Dicevo della scuola di scrittura che è stato il teatro: ricordo che gli allievi dell’Accademia dove insegnavo regia mi dicevano sempre: "Ma quante volte ce l’ha raccontate queste storie, professore!". Perché, io le storie che ho scritto le ho sempre raccontate, me le lavoravo di classe in classe. Ho tenuto saldo un filo che non si è mai rotto e che è arrivato a queste due giornate, che sono state fondamentali per me, benché siano arrivate tardi, come tutto nella mia vita – senza nessun rimpianto.
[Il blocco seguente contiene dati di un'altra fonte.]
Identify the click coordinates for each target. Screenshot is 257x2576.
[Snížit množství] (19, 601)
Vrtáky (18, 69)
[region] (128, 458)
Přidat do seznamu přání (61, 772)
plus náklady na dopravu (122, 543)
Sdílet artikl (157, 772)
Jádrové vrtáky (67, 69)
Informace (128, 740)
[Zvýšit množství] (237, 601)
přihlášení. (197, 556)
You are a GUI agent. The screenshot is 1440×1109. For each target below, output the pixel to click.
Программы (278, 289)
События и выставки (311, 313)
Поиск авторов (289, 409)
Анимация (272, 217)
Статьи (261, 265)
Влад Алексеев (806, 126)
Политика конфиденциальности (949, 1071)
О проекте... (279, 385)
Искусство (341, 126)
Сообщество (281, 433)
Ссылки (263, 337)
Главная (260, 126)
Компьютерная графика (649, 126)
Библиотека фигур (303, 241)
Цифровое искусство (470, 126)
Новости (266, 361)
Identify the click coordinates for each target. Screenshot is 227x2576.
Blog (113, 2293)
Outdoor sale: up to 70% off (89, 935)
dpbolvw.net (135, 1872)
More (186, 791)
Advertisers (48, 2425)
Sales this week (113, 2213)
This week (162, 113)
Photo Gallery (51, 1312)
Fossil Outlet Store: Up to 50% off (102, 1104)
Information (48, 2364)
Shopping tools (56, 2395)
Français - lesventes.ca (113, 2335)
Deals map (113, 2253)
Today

Giornate importanti perché, vedete, un uomo che va avanti negli anni diventa sempre più solitario: gli amici vengono richiamati ad altro servizio e va a finire che quelle tre, quattro persone, Dante Troisi, Ruggero Jacobbi, Niccolò Gallo, alle quali con piena fiducia potevo rivolgermi e chiedere "che ne pensi di ’sta cosa?" – trovandole magari teneramente feroci nei miei riguardi – non ce l’ho più. Posso avere solo la lucida distanza che mia moglie riesce a cogliere quando scrivo e di cui non finirò mai di esserle grato. Ma da quando ho cominciato a pubblicare mi pare di sprofondare sempre più in un abisso senza fondo: tendo l’orecchio per sentire il tonfo e non lo sento. Ecco che allora arrivano queste due giornate e il tonfo finalmente lo sento. Lanza Tomasi ha detto una cosa bellissima: che è difficile parlare con l’autore seduto in prima fila che ti sta a guardare. E’ come parlare davanti alla salma. Oggi, dopo un esame autoptico di tale intensità, orrore, la salma parla. E vorrebbe dire alcune cose.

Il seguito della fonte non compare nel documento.